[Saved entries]
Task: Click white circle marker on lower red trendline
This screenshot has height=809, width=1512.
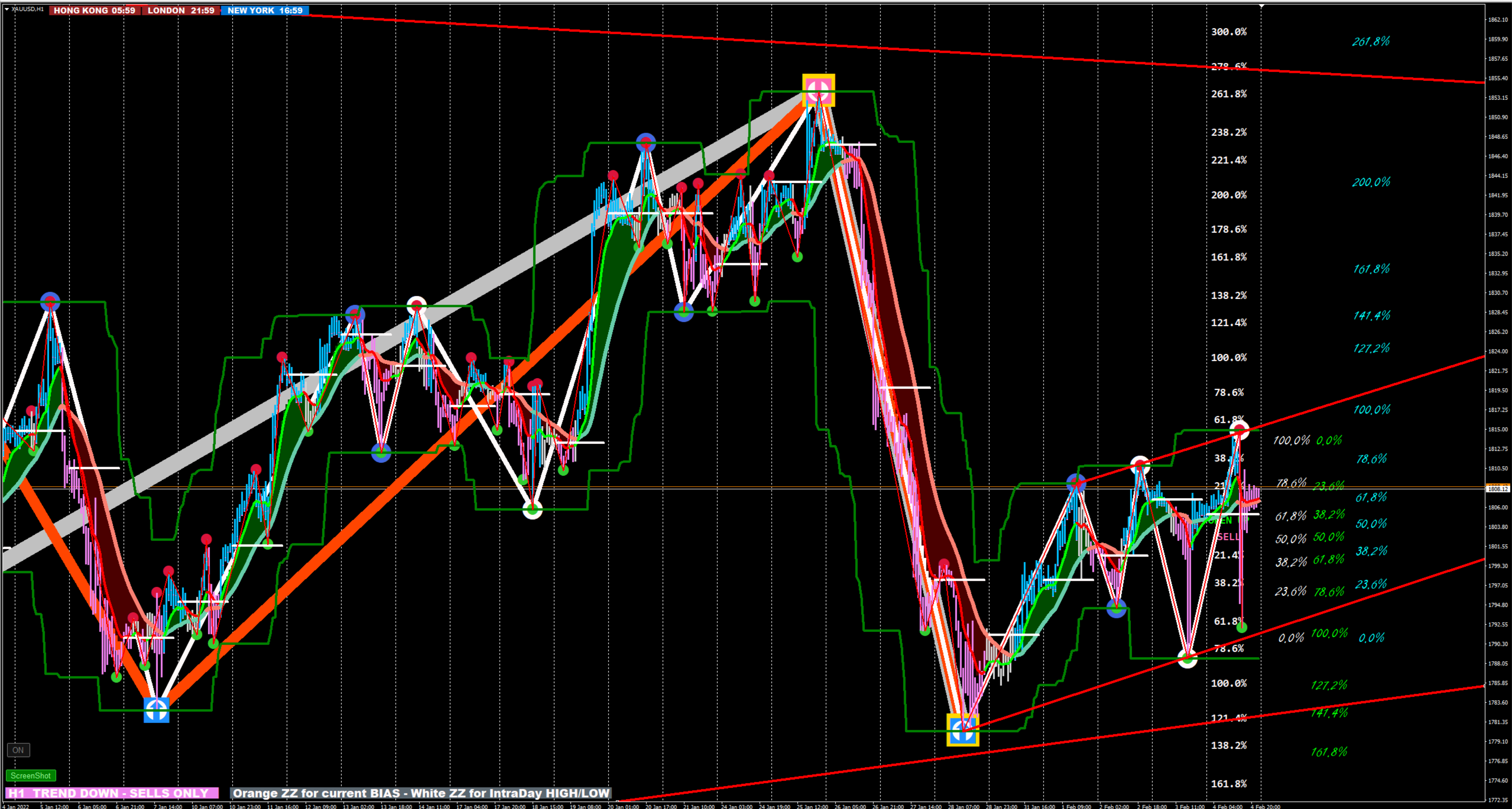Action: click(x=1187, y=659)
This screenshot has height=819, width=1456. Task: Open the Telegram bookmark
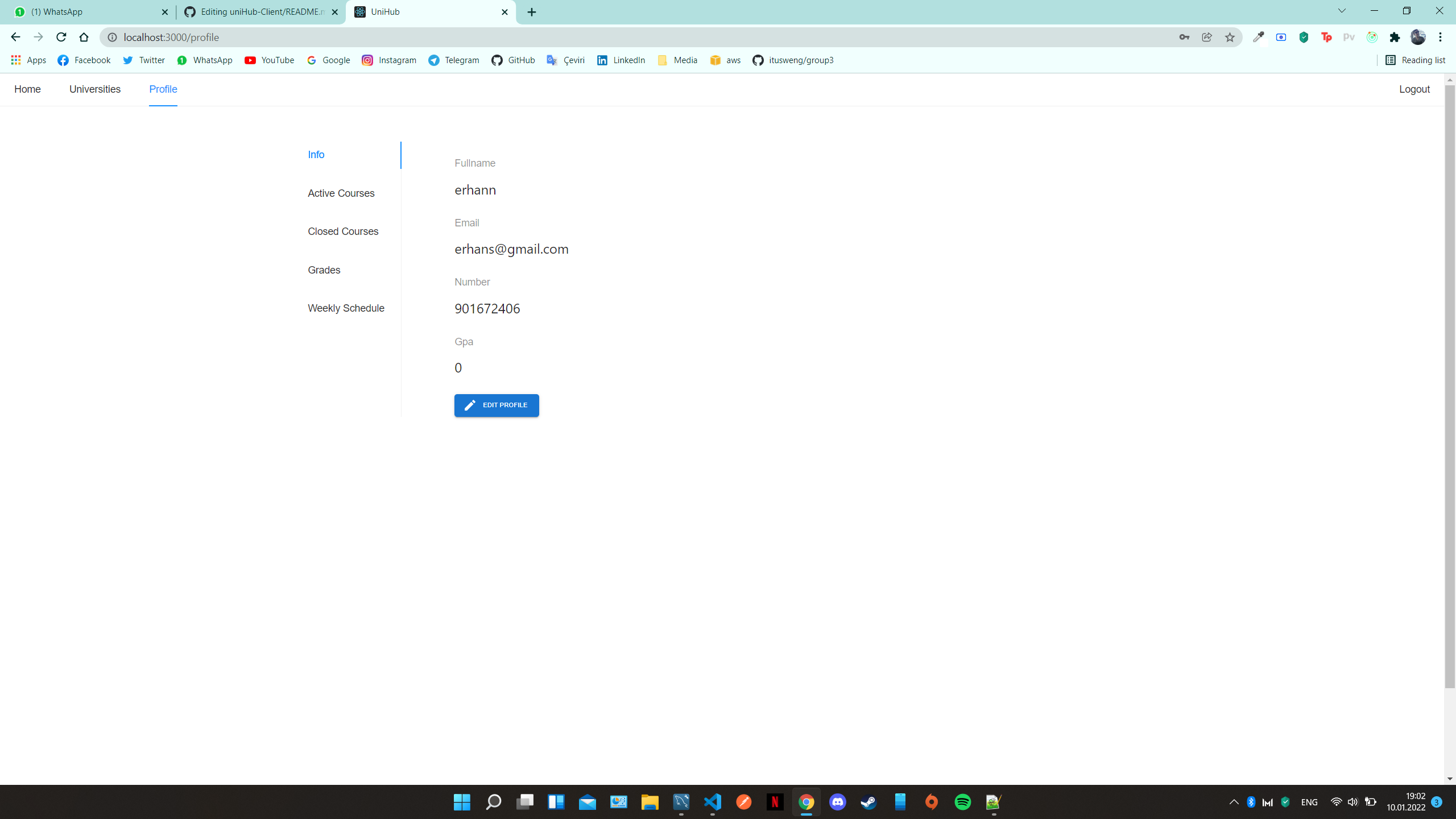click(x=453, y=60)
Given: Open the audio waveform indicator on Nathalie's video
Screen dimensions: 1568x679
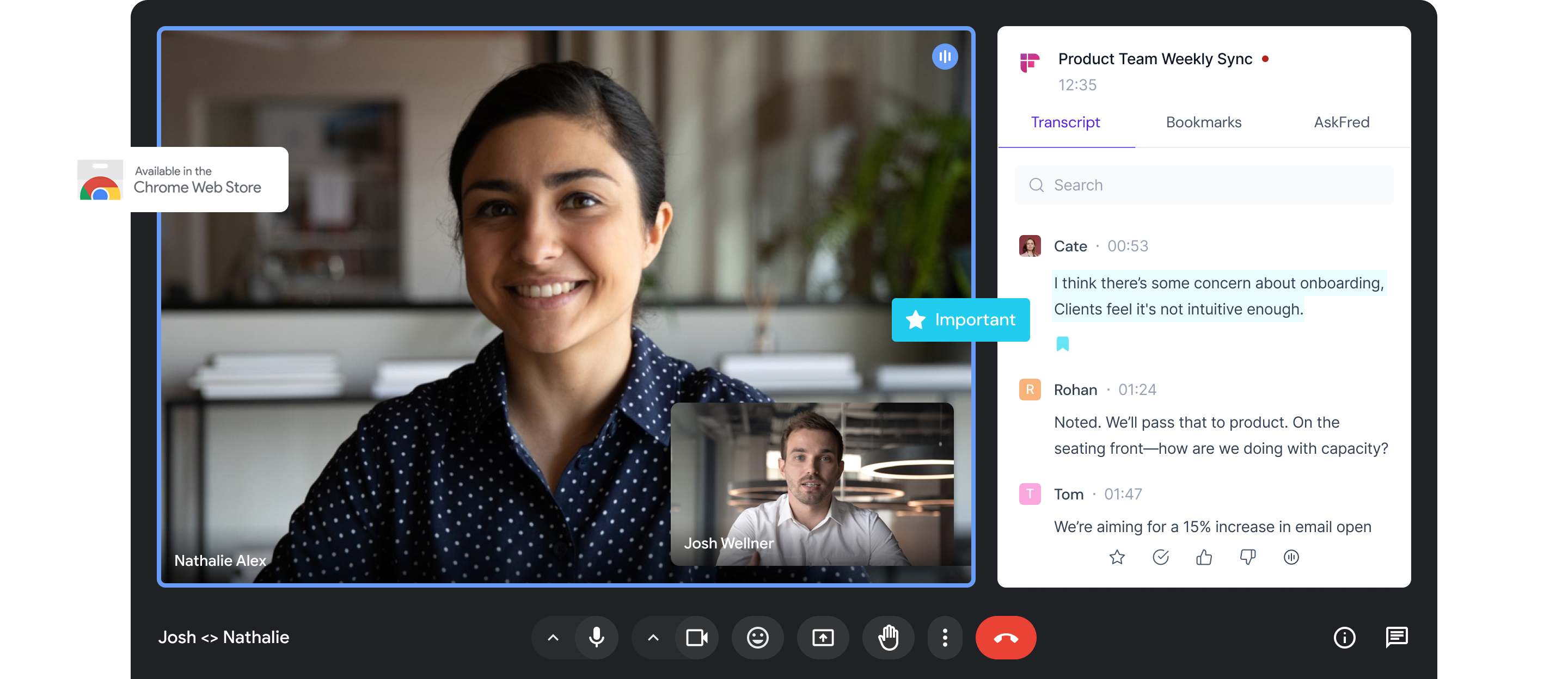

§ **WORK ORDER**
Pictures in the records above are to be left out of an otherwise exact copy.

§ **RESPONSE AREA**
Task: Click white circle marker on lower red trendline
This screenshot has height=809, width=1512.
Action: click(x=1187, y=659)
This screenshot has height=819, width=1456. Task: Open the Telegram bookmark
click(x=453, y=60)
Given: Open the audio waveform indicator on Nathalie's video
Screen dimensions: 1568x679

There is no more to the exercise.